(Pointing records for text and elements)
--

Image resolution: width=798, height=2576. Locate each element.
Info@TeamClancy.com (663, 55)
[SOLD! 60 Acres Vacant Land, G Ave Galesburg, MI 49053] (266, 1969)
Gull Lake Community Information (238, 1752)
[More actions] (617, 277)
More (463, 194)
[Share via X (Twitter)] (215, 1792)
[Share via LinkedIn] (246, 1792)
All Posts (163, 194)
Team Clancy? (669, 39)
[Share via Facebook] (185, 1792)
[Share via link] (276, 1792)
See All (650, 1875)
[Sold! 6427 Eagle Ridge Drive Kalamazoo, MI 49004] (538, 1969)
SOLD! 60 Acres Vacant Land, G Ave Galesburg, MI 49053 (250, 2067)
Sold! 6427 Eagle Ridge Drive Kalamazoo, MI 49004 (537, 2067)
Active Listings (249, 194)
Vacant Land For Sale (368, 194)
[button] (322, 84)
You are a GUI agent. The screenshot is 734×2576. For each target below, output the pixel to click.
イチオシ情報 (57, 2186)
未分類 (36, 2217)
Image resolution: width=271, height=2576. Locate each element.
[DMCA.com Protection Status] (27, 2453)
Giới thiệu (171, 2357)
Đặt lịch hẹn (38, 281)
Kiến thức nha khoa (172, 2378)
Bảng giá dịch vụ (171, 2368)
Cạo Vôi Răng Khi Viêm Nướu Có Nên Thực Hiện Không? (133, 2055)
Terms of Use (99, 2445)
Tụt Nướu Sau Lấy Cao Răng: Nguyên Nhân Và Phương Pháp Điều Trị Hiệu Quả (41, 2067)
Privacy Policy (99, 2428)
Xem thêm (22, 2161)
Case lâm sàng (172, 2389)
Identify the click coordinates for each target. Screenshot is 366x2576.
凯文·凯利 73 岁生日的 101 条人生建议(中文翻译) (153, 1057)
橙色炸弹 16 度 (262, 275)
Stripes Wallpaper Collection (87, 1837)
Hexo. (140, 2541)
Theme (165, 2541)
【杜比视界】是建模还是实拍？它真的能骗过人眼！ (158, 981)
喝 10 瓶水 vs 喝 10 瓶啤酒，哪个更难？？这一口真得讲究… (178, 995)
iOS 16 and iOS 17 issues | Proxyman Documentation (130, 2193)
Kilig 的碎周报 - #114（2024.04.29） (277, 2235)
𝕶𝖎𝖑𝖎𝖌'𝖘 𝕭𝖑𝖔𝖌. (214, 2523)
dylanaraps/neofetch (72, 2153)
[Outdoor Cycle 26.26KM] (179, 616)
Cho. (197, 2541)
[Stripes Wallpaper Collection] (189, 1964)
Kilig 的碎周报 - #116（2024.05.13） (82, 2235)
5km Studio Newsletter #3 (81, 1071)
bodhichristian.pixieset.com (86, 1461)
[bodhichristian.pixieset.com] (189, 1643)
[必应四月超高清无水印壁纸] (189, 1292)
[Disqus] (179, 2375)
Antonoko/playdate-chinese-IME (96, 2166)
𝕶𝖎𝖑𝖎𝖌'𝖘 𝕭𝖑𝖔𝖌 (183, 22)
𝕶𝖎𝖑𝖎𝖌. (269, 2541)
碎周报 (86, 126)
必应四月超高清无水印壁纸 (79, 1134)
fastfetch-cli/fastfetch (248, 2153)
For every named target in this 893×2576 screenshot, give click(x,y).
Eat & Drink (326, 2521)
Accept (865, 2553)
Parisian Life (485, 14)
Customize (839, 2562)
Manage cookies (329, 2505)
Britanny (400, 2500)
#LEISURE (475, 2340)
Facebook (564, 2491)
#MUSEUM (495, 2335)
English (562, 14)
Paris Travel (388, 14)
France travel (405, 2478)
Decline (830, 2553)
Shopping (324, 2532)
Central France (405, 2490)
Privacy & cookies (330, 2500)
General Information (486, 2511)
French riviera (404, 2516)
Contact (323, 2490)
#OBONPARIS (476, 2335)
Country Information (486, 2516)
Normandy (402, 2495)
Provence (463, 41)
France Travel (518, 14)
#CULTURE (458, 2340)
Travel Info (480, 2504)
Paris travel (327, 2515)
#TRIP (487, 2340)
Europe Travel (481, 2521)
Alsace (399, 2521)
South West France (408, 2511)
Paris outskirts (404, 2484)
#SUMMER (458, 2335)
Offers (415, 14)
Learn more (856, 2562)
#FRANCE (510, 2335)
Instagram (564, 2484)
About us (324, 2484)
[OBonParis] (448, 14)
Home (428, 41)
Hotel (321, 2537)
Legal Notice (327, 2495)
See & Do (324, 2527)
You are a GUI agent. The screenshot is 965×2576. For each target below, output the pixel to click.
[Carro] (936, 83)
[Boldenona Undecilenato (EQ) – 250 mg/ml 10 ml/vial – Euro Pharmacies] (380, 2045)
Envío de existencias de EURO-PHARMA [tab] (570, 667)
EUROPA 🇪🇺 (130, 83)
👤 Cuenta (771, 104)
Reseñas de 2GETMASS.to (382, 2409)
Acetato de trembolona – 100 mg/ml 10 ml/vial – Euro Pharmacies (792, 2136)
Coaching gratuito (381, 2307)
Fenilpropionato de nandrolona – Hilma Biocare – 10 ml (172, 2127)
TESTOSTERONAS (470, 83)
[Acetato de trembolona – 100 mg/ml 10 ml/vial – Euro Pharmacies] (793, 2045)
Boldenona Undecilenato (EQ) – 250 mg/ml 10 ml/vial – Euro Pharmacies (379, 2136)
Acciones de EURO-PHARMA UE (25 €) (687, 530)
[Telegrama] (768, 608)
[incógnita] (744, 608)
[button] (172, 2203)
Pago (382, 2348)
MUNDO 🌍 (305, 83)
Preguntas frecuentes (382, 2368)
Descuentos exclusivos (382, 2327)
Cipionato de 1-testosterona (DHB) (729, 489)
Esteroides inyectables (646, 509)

--

# Task directions:
Copy out the listing with "Share via" changed to "Post to" wherever it occurs, leaving every other line and character as is.

# Task solution:
Image resolution: width=798, height=2576. Locate each element.
Info@TeamClancy.com (663, 55)
[SOLD! 60 Acres Vacant Land, G Ave Galesburg, MI 49053] (266, 1969)
Gull Lake Community Information (238, 1752)
[More actions] (617, 277)
More (463, 194)
[Post to X (Twitter)] (215, 1792)
[Post to LinkedIn] (246, 1792)
All Posts (163, 194)
Team Clancy? (669, 39)
[Post to Facebook] (185, 1792)
[Post to link] (276, 1792)
See All (650, 1875)
[Sold! 6427 Eagle Ridge Drive Kalamazoo, MI 49004] (538, 1969)
SOLD! 60 Acres Vacant Land, G Ave Galesburg, MI 49053 (250, 2067)
Sold! 6427 Eagle Ridge Drive Kalamazoo, MI 49004 (537, 2067)
Active Listings (249, 194)
Vacant Land For Sale (368, 194)
[button] (322, 84)
You are a GUI agent. The screenshot is 734×2576. For each target below, output the pixel to click.
イチオシ情報 (57, 2186)
未分類 (36, 2217)
Image resolution: width=271, height=2576. Locate each element.
[DMCA.com Protection Status] (27, 2453)
Giới thiệu (171, 2357)
Đặt lịch hẹn (38, 281)
Kiến thức nha khoa (172, 2378)
Bảng giá dịch vụ (171, 2368)
Cạo Vôi Răng Khi Viêm Nướu Có Nên Thực Hiện Không? (133, 2055)
Terms of Use (99, 2445)
Tụt Nướu Sau Lấy Cao Răng: Nguyên Nhân Và Phương Pháp Điều Trị Hiệu Quả (41, 2067)
Privacy Policy (99, 2428)
Xem thêm (22, 2161)
Case lâm sàng (172, 2389)
Identify the click coordinates for each target. Screenshot is 366x2576.
凯文·凯利 73 岁生日的 101 条人生建议(中文翻译) (153, 1057)
橙色炸弹 16 度 (262, 275)
Stripes Wallpaper Collection (87, 1837)
Hexo. (140, 2541)
Theme (165, 2541)
【杜比视界】是建模还是实拍？它真的能骗过人眼！ (158, 981)
喝 10 瓶水 vs 喝 10 瓶啤酒，哪个更难？？这一口真得讲究… (178, 995)
iOS 16 and iOS 17 issues | Proxyman Documentation (130, 2193)
Kilig 的碎周报 - #114（2024.04.29） (277, 2235)
𝕶𝖎𝖑𝖎𝖌'𝖘 𝕭𝖑𝖔𝖌. (214, 2523)
dylanaraps/neofetch (72, 2153)
[Outdoor Cycle 26.26KM] (179, 616)
Cho. (197, 2541)
[Stripes Wallpaper Collection] (189, 1964)
Kilig 的碎周报 - #116（2024.05.13） (82, 2235)
5km Studio Newsletter #3 (81, 1071)
bodhichristian.pixieset.com (86, 1461)
[bodhichristian.pixieset.com] (189, 1643)
[必应四月超高清无水印壁纸] (189, 1292)
[Disqus] (179, 2375)
Antonoko/playdate-chinese-IME (96, 2166)
𝕶𝖎𝖑𝖎𝖌'𝖘 𝕭𝖑𝖔𝖌 (183, 22)
𝕶𝖎𝖑𝖎𝖌. (269, 2541)
碎周报 (86, 126)
必应四月超高清无水印壁纸 (79, 1134)
fastfetch-cli/fastfetch (248, 2153)
For every named target in this 893×2576 screenshot, give click(x,y).
Eat & Drink (326, 2521)
Accept (865, 2553)
Parisian Life (485, 14)
Customize (839, 2562)
Manage cookies (329, 2505)
Britanny (400, 2500)
#LEISURE (475, 2340)
Facebook (564, 2491)
#MUSEUM (495, 2335)
English (562, 14)
Paris Travel (388, 14)
France travel (405, 2478)
Decline (830, 2553)
Shopping (324, 2532)
Central France (405, 2490)
Privacy & cookies (330, 2500)
General Information (486, 2511)
French riviera (404, 2516)
Contact (323, 2490)
#OBONPARIS (476, 2335)
Country Information (486, 2516)
Normandy (402, 2495)
Provence (463, 41)
France Travel (518, 14)
#CULTURE (458, 2340)
Travel Info (480, 2504)
Paris travel (327, 2515)
#TRIP (487, 2340)
Europe Travel (481, 2521)
Alsace (399, 2521)
South West France (408, 2511)
Paris outskirts (404, 2484)
#SUMMER (458, 2335)
Offers (415, 14)
Learn more (856, 2562)
#FRANCE (510, 2335)
Instagram (564, 2484)
About us (324, 2484)
[OBonParis] (448, 14)
Home (428, 41)
Hotel (321, 2537)
Legal Notice (327, 2495)
See & Do (324, 2527)
You are a GUI agent. The screenshot is 965×2576. For each target below, output the pixel to click.
[Carro] (936, 83)
[Boldenona Undecilenato (EQ) – 250 mg/ml 10 ml/vial – Euro Pharmacies] (380, 2045)
Envío de existencias de EURO-PHARMA [tab] (570, 667)
EUROPA 🇪🇺 (130, 83)
👤 Cuenta (771, 104)
Reseñas de 2GETMASS.to (382, 2409)
Acetato de trembolona – 100 mg/ml 10 ml/vial – Euro Pharmacies (792, 2136)
Coaching gratuito (381, 2307)
Fenilpropionato de nandrolona – Hilma Biocare – 10 ml (172, 2127)
TESTOSTERONAS (470, 83)
[Acetato de trembolona – 100 mg/ml 10 ml/vial – Euro Pharmacies] (793, 2045)
Boldenona Undecilenato (EQ) – 250 mg/ml 10 ml/vial – Euro Pharmacies (379, 2136)
Acciones de EURO-PHARMA UE (25 €) (687, 530)
[Telegrama] (768, 608)
[incógnita] (744, 608)
[button] (172, 2203)
Pago (382, 2348)
MUNDO 🌍 (305, 83)
Preguntas frecuentes (382, 2368)
Descuentos exclusivos (382, 2327)
Cipionato de 1-testosterona (DHB) (729, 489)
Esteroides inyectables (646, 509)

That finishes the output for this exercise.